[Data shown — start]

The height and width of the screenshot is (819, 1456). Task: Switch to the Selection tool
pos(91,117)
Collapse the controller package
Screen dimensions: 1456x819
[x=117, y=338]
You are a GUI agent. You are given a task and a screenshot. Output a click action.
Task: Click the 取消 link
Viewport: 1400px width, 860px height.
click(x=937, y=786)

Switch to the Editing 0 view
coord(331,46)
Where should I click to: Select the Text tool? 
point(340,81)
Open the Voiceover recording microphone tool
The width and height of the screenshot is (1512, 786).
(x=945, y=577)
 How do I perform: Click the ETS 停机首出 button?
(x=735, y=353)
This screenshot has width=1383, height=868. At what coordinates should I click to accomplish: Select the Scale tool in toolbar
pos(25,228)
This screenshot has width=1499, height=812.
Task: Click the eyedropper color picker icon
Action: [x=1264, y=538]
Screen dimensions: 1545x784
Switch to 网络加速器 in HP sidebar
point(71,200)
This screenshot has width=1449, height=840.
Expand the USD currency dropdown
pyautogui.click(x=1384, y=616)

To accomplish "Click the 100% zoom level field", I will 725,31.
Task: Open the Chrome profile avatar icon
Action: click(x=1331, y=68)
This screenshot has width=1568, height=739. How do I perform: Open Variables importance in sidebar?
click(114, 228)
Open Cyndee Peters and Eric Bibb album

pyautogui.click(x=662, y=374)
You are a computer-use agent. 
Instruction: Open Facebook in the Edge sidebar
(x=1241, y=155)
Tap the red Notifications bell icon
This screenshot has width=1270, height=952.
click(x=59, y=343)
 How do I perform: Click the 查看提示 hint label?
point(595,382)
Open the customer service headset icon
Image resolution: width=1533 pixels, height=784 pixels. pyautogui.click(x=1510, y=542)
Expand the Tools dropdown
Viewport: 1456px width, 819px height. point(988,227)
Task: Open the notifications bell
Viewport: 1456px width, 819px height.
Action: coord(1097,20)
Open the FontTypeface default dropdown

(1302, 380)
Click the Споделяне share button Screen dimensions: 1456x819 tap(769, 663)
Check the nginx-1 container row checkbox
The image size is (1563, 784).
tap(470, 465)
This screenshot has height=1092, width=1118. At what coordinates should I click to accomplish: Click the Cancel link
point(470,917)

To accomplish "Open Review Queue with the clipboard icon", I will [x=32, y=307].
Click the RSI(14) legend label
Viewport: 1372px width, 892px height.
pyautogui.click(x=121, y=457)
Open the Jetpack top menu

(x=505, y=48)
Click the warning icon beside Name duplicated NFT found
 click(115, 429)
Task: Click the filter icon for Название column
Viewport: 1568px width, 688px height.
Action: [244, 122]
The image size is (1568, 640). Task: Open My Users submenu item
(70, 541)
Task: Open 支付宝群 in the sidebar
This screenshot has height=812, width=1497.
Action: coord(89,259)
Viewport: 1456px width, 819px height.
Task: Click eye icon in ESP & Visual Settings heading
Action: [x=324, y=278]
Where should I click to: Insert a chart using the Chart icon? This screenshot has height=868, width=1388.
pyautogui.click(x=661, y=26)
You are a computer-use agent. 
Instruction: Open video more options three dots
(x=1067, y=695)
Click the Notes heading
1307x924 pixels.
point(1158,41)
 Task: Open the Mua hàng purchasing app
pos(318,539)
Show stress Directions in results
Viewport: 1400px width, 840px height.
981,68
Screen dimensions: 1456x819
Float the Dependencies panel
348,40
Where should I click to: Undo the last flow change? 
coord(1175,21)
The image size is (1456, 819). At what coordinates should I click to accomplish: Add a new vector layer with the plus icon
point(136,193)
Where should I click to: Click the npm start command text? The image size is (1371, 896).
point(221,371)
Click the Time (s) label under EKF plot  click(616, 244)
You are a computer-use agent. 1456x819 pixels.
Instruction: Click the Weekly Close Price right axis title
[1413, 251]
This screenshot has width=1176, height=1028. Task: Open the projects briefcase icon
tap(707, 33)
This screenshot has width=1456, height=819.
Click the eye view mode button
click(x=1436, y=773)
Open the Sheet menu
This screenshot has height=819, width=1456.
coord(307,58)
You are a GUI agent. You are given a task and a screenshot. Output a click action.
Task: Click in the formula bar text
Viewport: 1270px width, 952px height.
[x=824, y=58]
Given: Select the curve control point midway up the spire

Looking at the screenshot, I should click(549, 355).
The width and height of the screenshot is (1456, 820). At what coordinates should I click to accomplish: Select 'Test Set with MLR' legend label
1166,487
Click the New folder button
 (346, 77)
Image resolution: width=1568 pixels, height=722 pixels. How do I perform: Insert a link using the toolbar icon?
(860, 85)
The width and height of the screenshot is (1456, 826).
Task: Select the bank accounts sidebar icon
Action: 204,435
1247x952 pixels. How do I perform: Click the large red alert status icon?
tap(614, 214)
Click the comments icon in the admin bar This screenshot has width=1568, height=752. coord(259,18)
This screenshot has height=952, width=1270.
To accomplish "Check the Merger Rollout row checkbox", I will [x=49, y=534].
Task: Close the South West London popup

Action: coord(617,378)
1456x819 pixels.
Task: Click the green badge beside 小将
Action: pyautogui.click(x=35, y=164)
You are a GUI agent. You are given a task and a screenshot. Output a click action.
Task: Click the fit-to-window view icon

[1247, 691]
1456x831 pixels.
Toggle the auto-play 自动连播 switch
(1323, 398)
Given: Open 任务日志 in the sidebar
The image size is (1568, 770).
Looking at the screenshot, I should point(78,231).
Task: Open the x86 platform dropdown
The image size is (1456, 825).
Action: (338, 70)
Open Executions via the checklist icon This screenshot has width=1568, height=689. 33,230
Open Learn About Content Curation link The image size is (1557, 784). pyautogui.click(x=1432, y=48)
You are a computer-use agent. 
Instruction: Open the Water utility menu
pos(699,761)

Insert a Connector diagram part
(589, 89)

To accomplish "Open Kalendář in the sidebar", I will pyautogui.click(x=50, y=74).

[Data shown — finish]

- Task to complete: Your answer must be the full set of records above, reproduced exactly.

- Answer for the task:
The height and width of the screenshot is (819, 1456). Task: Switch to the Selection tool
pos(91,117)
Collapse the controller package
Screen dimensions: 1456x819
[x=117, y=338]
You are a GUI agent. You are given a task and a screenshot. Output a click action.
Task: Click the 取消 link
Viewport: 1400px width, 860px height.
click(x=937, y=786)

Switch to the Editing 0 view
coord(331,46)
Where should I click to: Select the Text tool? 
point(340,81)
Open the Voiceover recording microphone tool
The width and height of the screenshot is (1512, 786).
(x=945, y=577)
 How do I perform: Click the ETS 停机首出 button?
(x=735, y=353)
This screenshot has width=1383, height=868. At what coordinates should I click to accomplish: Select the Scale tool in toolbar
pos(25,228)
This screenshot has width=1499, height=812.
Task: Click the eyedropper color picker icon
Action: [x=1264, y=538]
Screen dimensions: 1545x784
Switch to 网络加速器 in HP sidebar
point(71,200)
This screenshot has width=1449, height=840.
Expand the USD currency dropdown
pyautogui.click(x=1384, y=616)

To accomplish "Click the 100% zoom level field", I will 725,31.
Task: Open the Chrome profile avatar icon
Action: click(x=1331, y=68)
This screenshot has width=1568, height=739. How do I perform: Open Variables importance in sidebar?
click(114, 228)
Open Cyndee Peters and Eric Bibb album

pyautogui.click(x=662, y=374)
You are a computer-use agent. 
Instruction: Open Facebook in the Edge sidebar
(x=1241, y=155)
Tap the red Notifications bell icon
This screenshot has width=1270, height=952.
click(x=59, y=343)
 How do I perform: Click the 查看提示 hint label?
point(595,382)
Open the customer service headset icon
Image resolution: width=1533 pixels, height=784 pixels. pyautogui.click(x=1510, y=542)
Expand the Tools dropdown
Viewport: 1456px width, 819px height. point(988,227)
Task: Open the notifications bell
Viewport: 1456px width, 819px height.
Action: coord(1097,20)
Open the FontTypeface default dropdown

(1302, 380)
Click the Споделяне share button Screen dimensions: 1456x819 tap(769, 663)
Check the nginx-1 container row checkbox
The image size is (1563, 784).
tap(470, 465)
This screenshot has height=1092, width=1118. At what coordinates should I click to accomplish: Click the Cancel link
point(470,917)

To accomplish "Open Review Queue with the clipboard icon", I will [x=32, y=307].
Click the RSI(14) legend label
Viewport: 1372px width, 892px height.
pyautogui.click(x=121, y=457)
Open the Jetpack top menu

(x=505, y=48)
Click the warning icon beside Name duplicated NFT found
 click(115, 429)
Task: Click the filter icon for Название column
Viewport: 1568px width, 688px height.
Action: [244, 122]
The image size is (1568, 640). Task: Open My Users submenu item
(70, 541)
Task: Open 支付宝群 in the sidebar
This screenshot has height=812, width=1497.
Action: coord(89,259)
Viewport: 1456px width, 819px height.
Task: Click eye icon in ESP & Visual Settings heading
Action: [x=324, y=278]
Where should I click to: Insert a chart using the Chart icon? This screenshot has height=868, width=1388.
pyautogui.click(x=661, y=26)
You are a computer-use agent. 
Instruction: Open video more options three dots
(x=1067, y=695)
Click the Notes heading
1307x924 pixels.
point(1158,41)
 Task: Open the Mua hàng purchasing app
pos(318,539)
Show stress Directions in results
Viewport: 1400px width, 840px height.
981,68
Screen dimensions: 1456x819
Float the Dependencies panel
348,40
Where should I click to: Undo the last flow change? 
coord(1175,21)
The image size is (1456, 819). At what coordinates should I click to accomplish: Add a new vector layer with the plus icon
point(136,193)
Where should I click to: Click the npm start command text? The image size is (1371, 896).
point(221,371)
Click the Time (s) label under EKF plot  click(616, 244)
You are a computer-use agent. 1456x819 pixels.
Instruction: Click the Weekly Close Price right axis title
[1413, 251]
This screenshot has width=1176, height=1028. Task: Open the projects briefcase icon
tap(707, 33)
This screenshot has width=1456, height=819.
Click the eye view mode button
click(x=1436, y=773)
Open the Sheet menu
This screenshot has height=819, width=1456.
coord(307,58)
You are a GUI agent. You are given a task and a screenshot. Output a click action.
Task: Click in the formula bar text
Viewport: 1270px width, 952px height.
[x=824, y=58]
Given: Select the curve control point midway up the spire

Looking at the screenshot, I should click(549, 355).
The width and height of the screenshot is (1456, 820). At what coordinates should I click to accomplish: Select 'Test Set with MLR' legend label
1166,487
Click the New folder button
 (346, 77)
Image resolution: width=1568 pixels, height=722 pixels. How do I perform: Insert a link using the toolbar icon?
(860, 85)
The width and height of the screenshot is (1456, 826).
Task: Select the bank accounts sidebar icon
Action: 204,435
1247x952 pixels. How do I perform: Click the large red alert status icon?
tap(614, 214)
Click the comments icon in the admin bar This screenshot has width=1568, height=752. coord(259,18)
This screenshot has height=952, width=1270.
To accomplish "Check the Merger Rollout row checkbox", I will [x=49, y=534].
Task: Close the South West London popup

Action: coord(617,378)
1456x819 pixels.
Task: Click the green badge beside 小将
Action: pyautogui.click(x=35, y=164)
You are a GUI agent. You are given a task and a screenshot. Output a click action.
Task: Click the fit-to-window view icon

[1247, 691]
1456x831 pixels.
Toggle the auto-play 自动连播 switch
(1323, 398)
Given: Open 任务日志 in the sidebar
The image size is (1568, 770).
Looking at the screenshot, I should point(78,231).
Task: Open the x86 platform dropdown
The image size is (1456, 825).
Action: (338, 70)
Open Executions via the checklist icon This screenshot has width=1568, height=689. 33,230
Open Learn About Content Curation link The image size is (1557, 784). pyautogui.click(x=1432, y=48)
You are a computer-use agent. 
Instruction: Open the Water utility menu
pos(699,761)

Insert a Connector diagram part
(589, 89)

To accomplish "Open Kalendář in the sidebar", I will pyautogui.click(x=50, y=74).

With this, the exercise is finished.